Stated goal: Return every one of the following lines word for word, with nothing altered.

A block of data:
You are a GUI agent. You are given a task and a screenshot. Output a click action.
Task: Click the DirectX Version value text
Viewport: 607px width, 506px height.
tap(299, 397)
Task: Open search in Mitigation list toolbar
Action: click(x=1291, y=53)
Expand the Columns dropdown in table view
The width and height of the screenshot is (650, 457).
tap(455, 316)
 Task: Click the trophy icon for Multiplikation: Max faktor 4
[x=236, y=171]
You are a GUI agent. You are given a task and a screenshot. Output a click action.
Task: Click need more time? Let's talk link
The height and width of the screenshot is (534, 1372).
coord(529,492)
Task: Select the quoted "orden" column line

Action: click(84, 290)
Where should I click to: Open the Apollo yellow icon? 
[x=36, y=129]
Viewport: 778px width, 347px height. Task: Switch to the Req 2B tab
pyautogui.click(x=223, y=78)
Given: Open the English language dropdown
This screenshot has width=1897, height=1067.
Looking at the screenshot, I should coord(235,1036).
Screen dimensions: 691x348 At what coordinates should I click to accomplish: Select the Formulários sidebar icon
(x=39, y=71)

Response to this exercise:
You are a GUI agent. You are given a task and a screenshot. Output a click action.
Task: Click the DirectX Version value text
Viewport: 607px width, 506px height.
tap(299, 397)
Task: Open search in Mitigation list toolbar
Action: click(x=1291, y=53)
Expand the Columns dropdown in table view
The width and height of the screenshot is (650, 457).
tap(455, 316)
 Task: Click the trophy icon for Multiplikation: Max faktor 4
[x=236, y=171]
You are a GUI agent. You are given a task and a screenshot. Output a click action.
Task: Click need more time? Let's talk link
The height and width of the screenshot is (534, 1372).
coord(529,492)
Task: Select the quoted "orden" column line

Action: click(84, 290)
Where should I click to: Open the Apollo yellow icon? 
[x=36, y=129]
Viewport: 778px width, 347px height. Task: Switch to the Req 2B tab
pyautogui.click(x=223, y=78)
Given: Open the English language dropdown
This screenshot has width=1897, height=1067.
Looking at the screenshot, I should coord(235,1036).
Screen dimensions: 691x348 At what coordinates should I click to accomplish: Select the Formulários sidebar icon
(x=39, y=71)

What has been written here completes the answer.